→ HOW TO COMPLETE THIS TASK: Begin at the line containing "The height and" and copy exactly through the last line of the listing, skipping every picture.

→ INPUT DATA:
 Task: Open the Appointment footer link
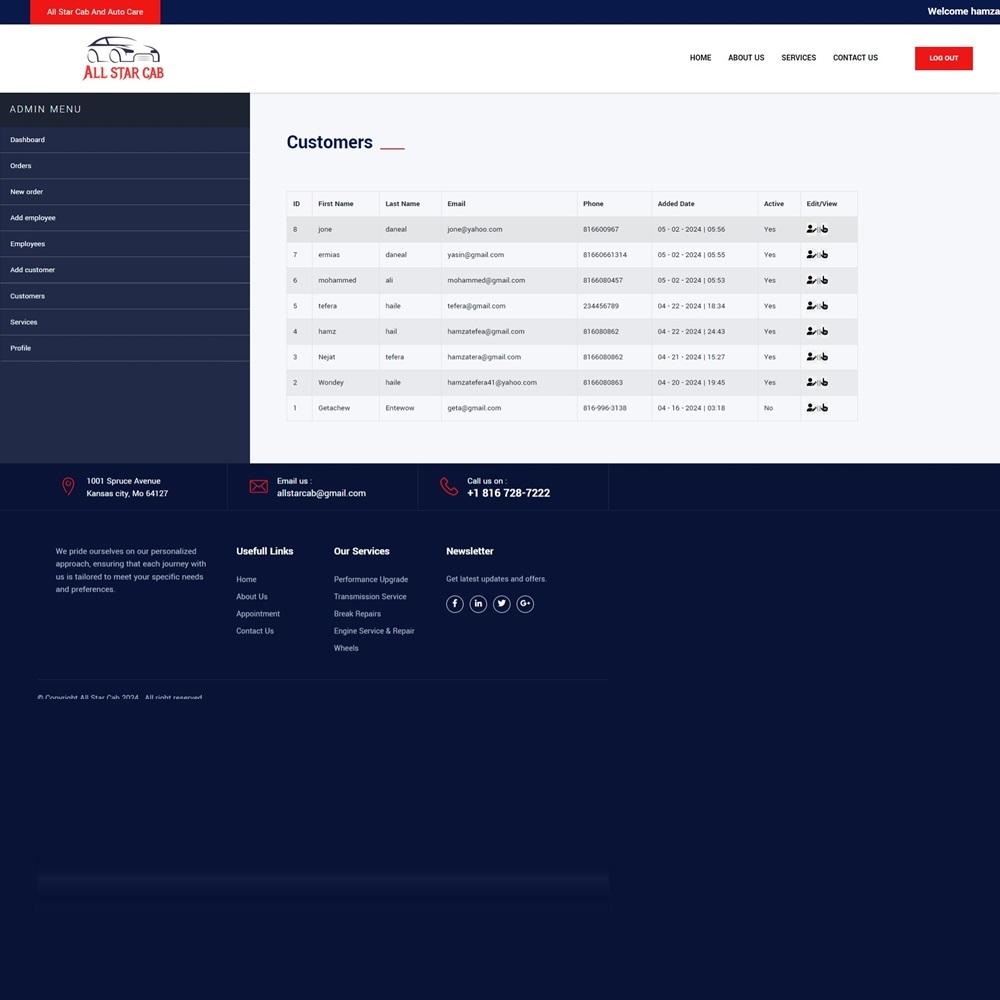click(258, 614)
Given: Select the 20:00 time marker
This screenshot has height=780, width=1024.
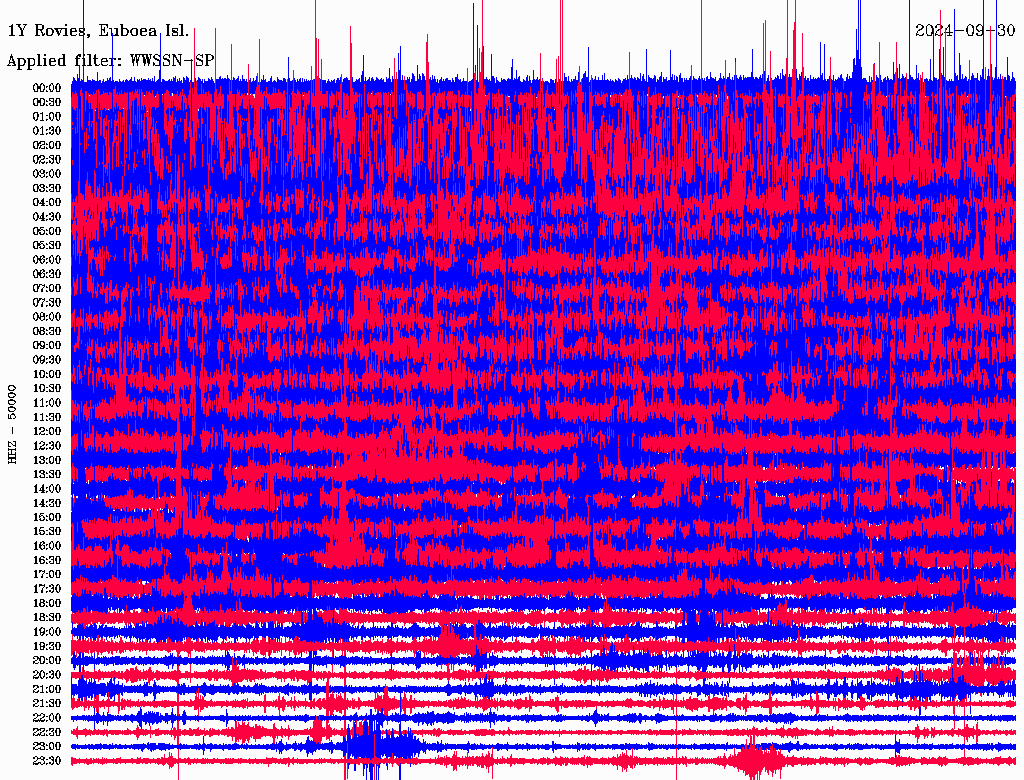Looking at the screenshot, I should click(x=48, y=661).
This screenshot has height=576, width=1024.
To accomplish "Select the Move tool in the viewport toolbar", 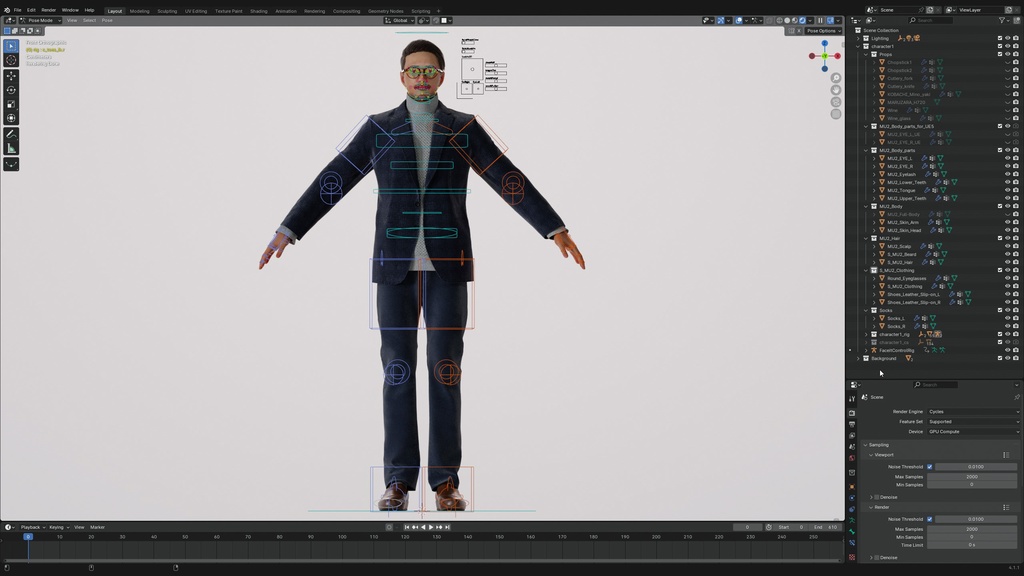I will coord(11,76).
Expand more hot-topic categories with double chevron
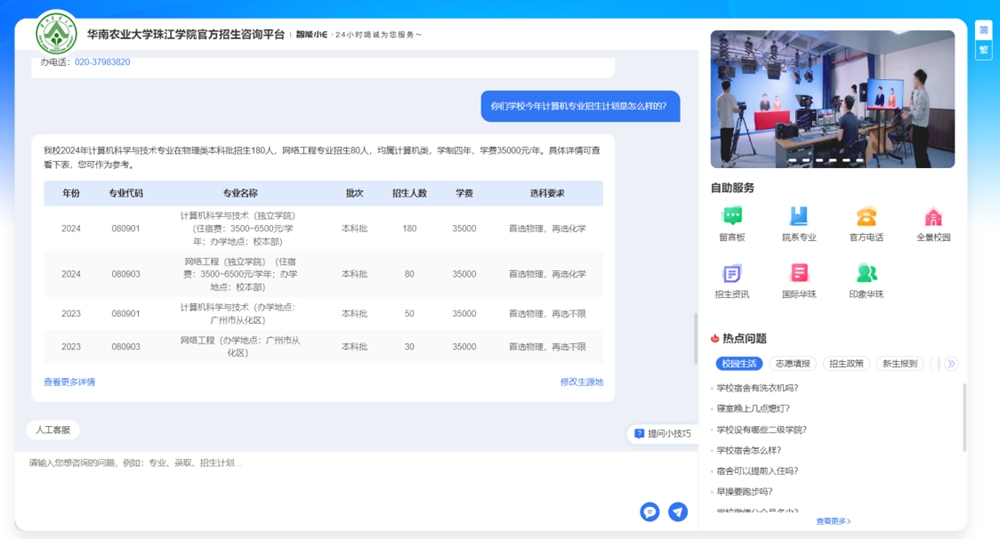 coord(951,364)
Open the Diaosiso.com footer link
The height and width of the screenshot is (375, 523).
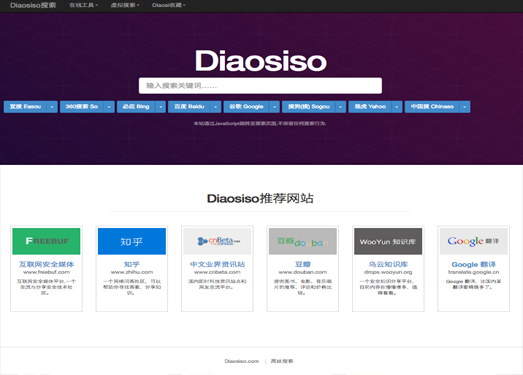(242, 361)
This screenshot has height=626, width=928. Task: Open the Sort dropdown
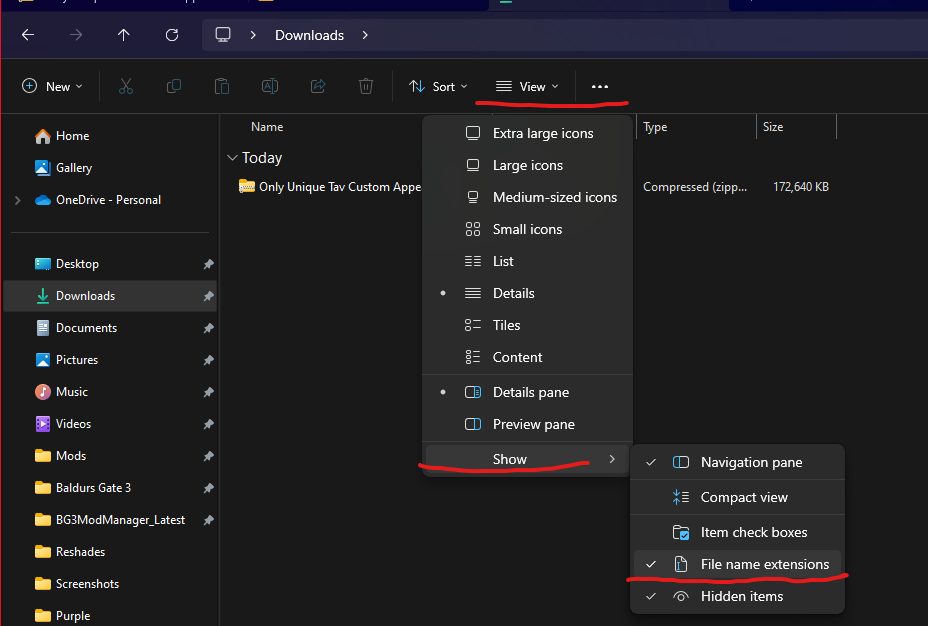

→ ANSWER SPACE:
The height and width of the screenshot is (375, 523).
(242, 361)
This screenshot has height=626, width=928. Task: Open the Sort dropdown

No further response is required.